Yesterday I posted several pictures created by Rick Kinateder depicting a beautiful vision of downtown’s future. One of the most prominent features in those pictures was a pedestrian walkway that apparently replaced a street. The idea behind this type of walkway, also called a pedestrian mall, is that a street would close down to cars, but remain open to walkers. And based on conversations I had with people at the opening reception of Downtown Provo Inc., I think the pedestrian mall in the pictures depicts 400 East between Center Street and 100 North.

My sense is that pedestrian malls enjoy a degree of popular support. They look beautiful in pictures and harken back to a time without cars, which is an implicit desire of many people who think about cities, including me.

But The Atlantic Cities recently pointed out that pedestrian malls are not uniformly successful. Indeed, in many cities, they’ve been abandoned after years of experimentation. That goes to support what Brent Wilde told me a couple of months ago, when he said that places like Boulder, Colorado, are the exception rather than the rule when it comes to successfully implementing pedestrian malls.

This is obviously a complicated issue because some cities’ pedestrian malls succeed while other fail. And though many people in Provo have expressed to me interest in a pedestrian-only section of downtown, how can we know if it’ll actually increase vibrancy and economic vitality in the area?

One way for the city to hedge its bets would be to create a pedestrian mall without closing down any streets. That could be done by utilizing Provo’s massive blocks and the wasted space they often create. In this post, I pointed out how the big blocks in downtown neighborhoods created wasted space that’s good for nothing but parking. The same could be said for the more commercial blocks on either side of Center Street.

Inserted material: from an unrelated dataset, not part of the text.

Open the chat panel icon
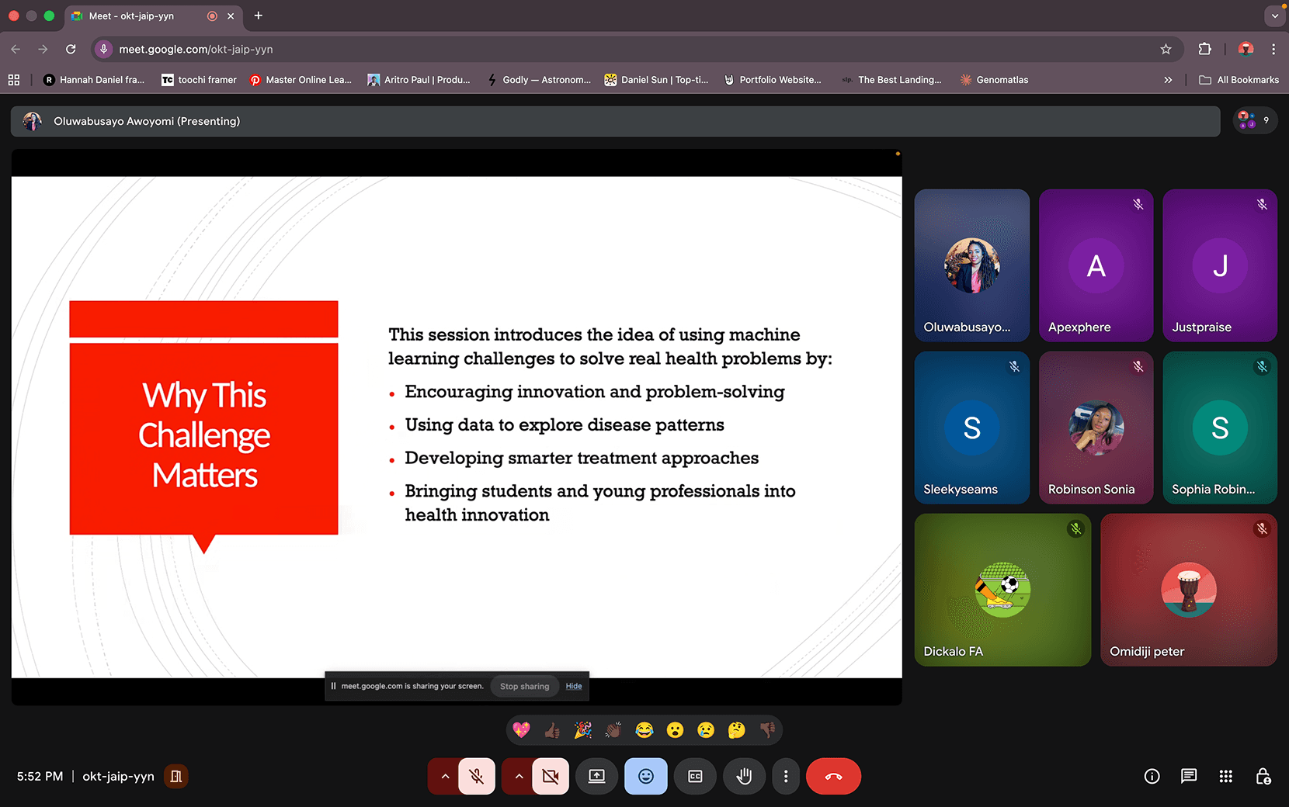 click(x=1188, y=776)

Downtown Provo, between 500 West and 400 West. The arrow points to the big parking lots, which are pretty much the only thing the middle of the block can be used for.

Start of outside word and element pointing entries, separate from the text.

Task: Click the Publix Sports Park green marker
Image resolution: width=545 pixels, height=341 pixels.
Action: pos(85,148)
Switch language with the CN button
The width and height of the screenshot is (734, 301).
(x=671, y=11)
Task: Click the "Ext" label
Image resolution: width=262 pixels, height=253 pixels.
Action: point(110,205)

If yesterday’s pictures became a reality, my understanding is that the road on the right side of the picture above would become a pedestrian-only passageway. Maybe that would work, economically speaking, and maybe it wouldn’t. I don’t know. I hope it would and I’d certainly love to see the day when cars aren’t needed for intra-city travel.

But in the meantime, why not put all that paved space in the middle of the block to better use? As the picture below attempts to show, there’s already room for a pedestrian mall in the middle of the block.

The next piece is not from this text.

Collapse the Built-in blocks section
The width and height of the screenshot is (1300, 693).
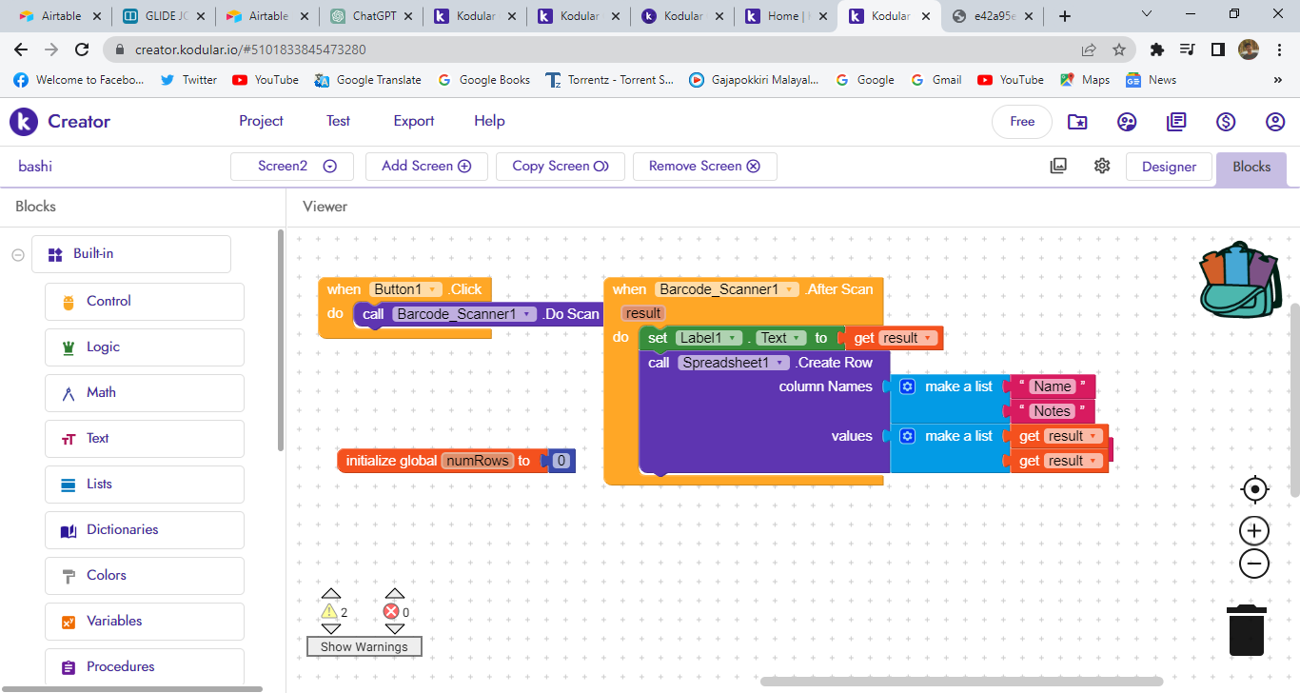pyautogui.click(x=16, y=254)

Using the center of blocks to create pedestrian malls would economize previously wasted space without cutting down on vehicle access. The green represents potential pedestrian streets.

The actual design of the foot paths through the block would obviously vary, but some version of this plan would give the area the benefits of a small pedestrian mall without losing any vehicle access. In other words, it would be more accessible to everyone. It would also open up the middle of the block to new development; new retail could go in along the new pedestrian “streets.”

The practical obstacles to implementing this idea are many, but as Rick’s images show, pedestrian malls can really be fantastic. And though some cities looking to revitalize their downtowns are forced to choose between cars and pedestrians, Provo has the unique opportunity to have it both ways.